У плоскостного жителя нет ни малейшего представления о том, как кричат в горах. Разговаривая, горец уже оглушителен. Но, если он кричит во всю силу легких и горла, крик пролетает по ущельям, подкрепляемый многократным эхом, чрезвычайно далеко. А так как слух горца исключительно чуток, то можно с пастбищ, пользуясь благоприятным ветром, переговариваться с полями кукурузы.

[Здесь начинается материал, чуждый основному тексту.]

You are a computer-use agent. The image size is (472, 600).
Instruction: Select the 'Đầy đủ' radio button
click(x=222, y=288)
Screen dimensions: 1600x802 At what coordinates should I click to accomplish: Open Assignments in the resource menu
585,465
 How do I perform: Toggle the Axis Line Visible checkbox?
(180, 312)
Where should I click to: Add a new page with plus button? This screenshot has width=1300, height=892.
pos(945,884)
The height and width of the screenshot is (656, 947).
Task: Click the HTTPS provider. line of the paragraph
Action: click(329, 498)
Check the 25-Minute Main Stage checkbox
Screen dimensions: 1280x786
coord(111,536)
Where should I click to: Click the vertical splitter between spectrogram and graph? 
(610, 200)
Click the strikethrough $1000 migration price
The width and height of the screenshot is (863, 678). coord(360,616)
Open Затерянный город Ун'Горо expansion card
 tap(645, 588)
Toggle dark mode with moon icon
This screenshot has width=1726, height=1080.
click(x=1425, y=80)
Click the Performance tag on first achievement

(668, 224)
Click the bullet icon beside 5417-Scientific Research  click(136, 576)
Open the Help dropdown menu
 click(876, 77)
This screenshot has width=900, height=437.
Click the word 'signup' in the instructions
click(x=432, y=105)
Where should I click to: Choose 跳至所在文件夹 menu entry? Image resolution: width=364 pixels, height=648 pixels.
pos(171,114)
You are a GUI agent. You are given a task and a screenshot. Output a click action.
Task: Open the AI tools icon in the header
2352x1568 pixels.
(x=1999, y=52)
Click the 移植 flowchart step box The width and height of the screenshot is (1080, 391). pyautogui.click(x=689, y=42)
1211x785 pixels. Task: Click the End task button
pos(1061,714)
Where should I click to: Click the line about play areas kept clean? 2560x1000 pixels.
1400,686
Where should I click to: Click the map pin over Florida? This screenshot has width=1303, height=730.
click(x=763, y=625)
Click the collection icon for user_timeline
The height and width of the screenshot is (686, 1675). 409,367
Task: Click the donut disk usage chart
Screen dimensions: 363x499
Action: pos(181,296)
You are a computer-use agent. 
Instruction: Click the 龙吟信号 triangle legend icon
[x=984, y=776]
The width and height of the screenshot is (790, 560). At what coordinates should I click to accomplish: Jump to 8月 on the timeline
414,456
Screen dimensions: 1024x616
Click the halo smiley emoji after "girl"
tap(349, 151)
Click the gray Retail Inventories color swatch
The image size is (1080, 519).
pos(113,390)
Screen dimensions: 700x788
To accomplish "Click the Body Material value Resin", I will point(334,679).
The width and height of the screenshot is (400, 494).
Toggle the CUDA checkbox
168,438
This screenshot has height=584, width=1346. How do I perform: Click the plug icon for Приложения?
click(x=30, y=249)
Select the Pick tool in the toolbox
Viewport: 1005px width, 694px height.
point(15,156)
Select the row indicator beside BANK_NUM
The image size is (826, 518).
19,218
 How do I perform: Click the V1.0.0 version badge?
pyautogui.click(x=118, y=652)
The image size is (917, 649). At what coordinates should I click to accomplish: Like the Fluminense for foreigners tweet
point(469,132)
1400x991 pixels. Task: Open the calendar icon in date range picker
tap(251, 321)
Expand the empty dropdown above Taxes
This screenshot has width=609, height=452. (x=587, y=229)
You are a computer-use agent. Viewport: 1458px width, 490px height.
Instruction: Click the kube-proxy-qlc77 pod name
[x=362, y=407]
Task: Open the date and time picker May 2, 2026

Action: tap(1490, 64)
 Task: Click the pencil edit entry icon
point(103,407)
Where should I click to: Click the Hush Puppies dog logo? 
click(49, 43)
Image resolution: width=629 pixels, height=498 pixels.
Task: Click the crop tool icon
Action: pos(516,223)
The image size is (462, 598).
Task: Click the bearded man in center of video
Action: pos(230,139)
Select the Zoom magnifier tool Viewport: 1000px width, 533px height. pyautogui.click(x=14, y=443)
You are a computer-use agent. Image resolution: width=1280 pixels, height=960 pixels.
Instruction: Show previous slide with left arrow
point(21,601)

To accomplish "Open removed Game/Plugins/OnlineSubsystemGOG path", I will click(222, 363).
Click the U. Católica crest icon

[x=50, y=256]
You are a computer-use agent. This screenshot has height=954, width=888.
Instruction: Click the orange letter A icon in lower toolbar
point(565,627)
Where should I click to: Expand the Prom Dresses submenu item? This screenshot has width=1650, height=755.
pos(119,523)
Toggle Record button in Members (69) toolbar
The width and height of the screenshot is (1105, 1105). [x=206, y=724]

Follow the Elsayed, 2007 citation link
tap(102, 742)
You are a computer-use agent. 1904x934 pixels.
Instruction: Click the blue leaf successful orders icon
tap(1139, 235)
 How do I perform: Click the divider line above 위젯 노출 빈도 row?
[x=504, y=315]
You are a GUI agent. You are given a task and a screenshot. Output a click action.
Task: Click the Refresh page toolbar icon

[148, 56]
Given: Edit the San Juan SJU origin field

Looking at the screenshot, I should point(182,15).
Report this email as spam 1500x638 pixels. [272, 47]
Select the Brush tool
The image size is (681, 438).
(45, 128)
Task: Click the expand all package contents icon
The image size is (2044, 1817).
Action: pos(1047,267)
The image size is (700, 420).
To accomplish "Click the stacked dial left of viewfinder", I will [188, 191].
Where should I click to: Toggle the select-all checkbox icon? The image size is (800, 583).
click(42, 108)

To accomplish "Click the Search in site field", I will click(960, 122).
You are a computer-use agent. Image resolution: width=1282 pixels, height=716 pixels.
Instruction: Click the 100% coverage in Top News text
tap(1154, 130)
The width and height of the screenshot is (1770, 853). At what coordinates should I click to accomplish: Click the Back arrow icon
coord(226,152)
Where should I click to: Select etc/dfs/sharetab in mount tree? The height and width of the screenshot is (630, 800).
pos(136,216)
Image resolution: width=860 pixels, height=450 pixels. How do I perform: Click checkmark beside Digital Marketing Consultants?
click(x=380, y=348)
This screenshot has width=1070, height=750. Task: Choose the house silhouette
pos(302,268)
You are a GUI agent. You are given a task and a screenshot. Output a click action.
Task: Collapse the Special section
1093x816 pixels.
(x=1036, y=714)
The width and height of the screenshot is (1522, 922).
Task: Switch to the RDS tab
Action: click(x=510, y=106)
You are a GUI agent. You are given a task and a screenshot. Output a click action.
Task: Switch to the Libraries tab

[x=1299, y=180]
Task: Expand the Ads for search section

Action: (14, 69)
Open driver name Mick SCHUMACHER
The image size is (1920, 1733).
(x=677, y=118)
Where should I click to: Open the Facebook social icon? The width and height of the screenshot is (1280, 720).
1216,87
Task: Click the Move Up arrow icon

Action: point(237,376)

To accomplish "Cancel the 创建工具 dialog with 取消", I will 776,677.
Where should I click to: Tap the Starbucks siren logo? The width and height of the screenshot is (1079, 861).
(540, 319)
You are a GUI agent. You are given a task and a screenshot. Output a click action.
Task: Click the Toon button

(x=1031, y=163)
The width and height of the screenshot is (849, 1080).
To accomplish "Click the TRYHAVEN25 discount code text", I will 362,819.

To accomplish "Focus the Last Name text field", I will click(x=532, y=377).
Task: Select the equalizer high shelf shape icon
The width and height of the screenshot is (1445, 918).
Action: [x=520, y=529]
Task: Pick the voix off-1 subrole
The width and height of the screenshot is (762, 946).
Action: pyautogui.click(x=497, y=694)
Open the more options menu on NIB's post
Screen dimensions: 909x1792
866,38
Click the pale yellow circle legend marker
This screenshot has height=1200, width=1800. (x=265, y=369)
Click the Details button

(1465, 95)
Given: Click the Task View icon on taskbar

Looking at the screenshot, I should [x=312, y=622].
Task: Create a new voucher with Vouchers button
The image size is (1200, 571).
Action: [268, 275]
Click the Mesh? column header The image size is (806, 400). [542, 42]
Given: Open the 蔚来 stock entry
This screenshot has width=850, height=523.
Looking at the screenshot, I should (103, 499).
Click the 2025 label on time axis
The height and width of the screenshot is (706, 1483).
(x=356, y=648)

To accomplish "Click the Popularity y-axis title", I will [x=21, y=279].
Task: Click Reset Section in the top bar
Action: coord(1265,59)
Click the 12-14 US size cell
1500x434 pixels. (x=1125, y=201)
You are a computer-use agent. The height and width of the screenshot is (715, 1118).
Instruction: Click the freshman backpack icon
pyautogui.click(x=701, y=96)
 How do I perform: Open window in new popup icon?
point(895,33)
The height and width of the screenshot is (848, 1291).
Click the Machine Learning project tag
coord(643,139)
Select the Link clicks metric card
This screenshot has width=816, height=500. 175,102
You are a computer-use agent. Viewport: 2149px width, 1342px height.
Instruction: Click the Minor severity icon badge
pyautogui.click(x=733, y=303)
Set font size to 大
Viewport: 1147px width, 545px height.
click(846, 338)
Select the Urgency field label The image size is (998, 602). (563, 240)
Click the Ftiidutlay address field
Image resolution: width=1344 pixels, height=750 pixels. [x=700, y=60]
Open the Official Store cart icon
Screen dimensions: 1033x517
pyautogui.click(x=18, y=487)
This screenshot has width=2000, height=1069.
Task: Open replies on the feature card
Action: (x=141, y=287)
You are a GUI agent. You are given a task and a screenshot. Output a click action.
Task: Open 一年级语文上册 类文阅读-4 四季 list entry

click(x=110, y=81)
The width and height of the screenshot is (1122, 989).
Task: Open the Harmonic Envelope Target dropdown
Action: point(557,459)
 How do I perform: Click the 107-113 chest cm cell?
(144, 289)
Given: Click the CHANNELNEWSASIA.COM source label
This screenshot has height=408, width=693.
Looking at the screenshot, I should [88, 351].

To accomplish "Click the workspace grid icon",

Поэтому на большой охоте самому отдаленному охотнику нетрудно, пользуясь передачей других, оповестить о чем надо весь округ, где происходит охота. Крики, обычно гортанные и редко сопровождаемые свистом, которому слишком подражает ветер, весьма, однако, разнохарактерны и сообщают, во-первых, о роде зверя, найденного охотником. Дополнительный крик извещает, увиден ли зверь сам или только слышно было, как шел, встречен ли только след или нора или берлога. Еще крики, и все знают, зачастую на основании одних следов, каков зверь, возраст, достопримечательности… А потом сообщается уже, уходит ли зверь или тотчас вступает в битву. Есть указанья и для личности охотника, и где тот находится. И пока идет охота за одним зверем, выгоняют других, преследуют, теряют, находят, когда люди нападают или отбиваются, гибнут – для всех подробностей и уловок звериных и человечьих есть свой голос, так что посвященный в язык и одаренный ухом наблюдатель может, ничего не видя и внемля одной перекличке, составить подробнейший отчет о ходе охоты и прибавить, что было сделано каждым из участников.
При этом звери, от зайца до барса, распределены по степеням их важности, и полагается, если при преследовании зверя низшей степени выгоняют или находят следы зверя высшей, бросать первого ради охоты за вторым.
Добыча сволакивается на одну из стоянок и делится председателем большой охоты, должность которого пожизненна. В течение многих лет ее выполнял старый зобатый.
И хотя отсутствие неизвестно куда отправившейся Ивлиты старого беспокоило, он не мог, ввиду наступившего полнолунья, ни послать кого-либо на ее поиски, ни отложить охоты. Уже целую неделю горцы таскали из лесу дрова, располагая их на границах ледников и так, чтобы, когда дерево разгорится, образовалась вдоль перевалов по возможности непрерывная цепь огня, спускающаяся в долину, переходя на противоположный склон и образуя кольцо, из которого, пока огонь не потухнет, не мог вырваться никакой зверь. Там, где вода или скалы цепь поневоле прерывали, были помещены на верховьях свирепые собаки, не покидавшие места, где их оставили, а на дне ущелья, в лесу, где неизбежен был бы пожар, женщины, вооруженные колотушками для отпугиванья зверя.
Темь окончательно наступила, пошли зажигать костры, и не было еще и полуночи, а кряжи гор, встающие над невыговариваемой деревушкой, запылали. До утра били женщины в жестяные тарелки. Вот небо стало гранатовым, и мужчины переходят в центростремительное наступление, гикая и улюлюкая. Уже передают, что там выгнали лисицу, тут встретили туров. Лисица имела глупость быстро спрятаться в нору и была выкопана живьем, а тур – дичь для большой охоты неподходящая. Потом долго не было новостей, точно зверь, во множестве покидающий перед охотой ущелье, спасся на этот раз поголовно. Крик сторожа пастбищ доносил, что пара случайных волков, после того как охотники спустились, выскользнула из лесу, попробовала уйти на лед, но была взята собаками. Эта новость никого не забавила.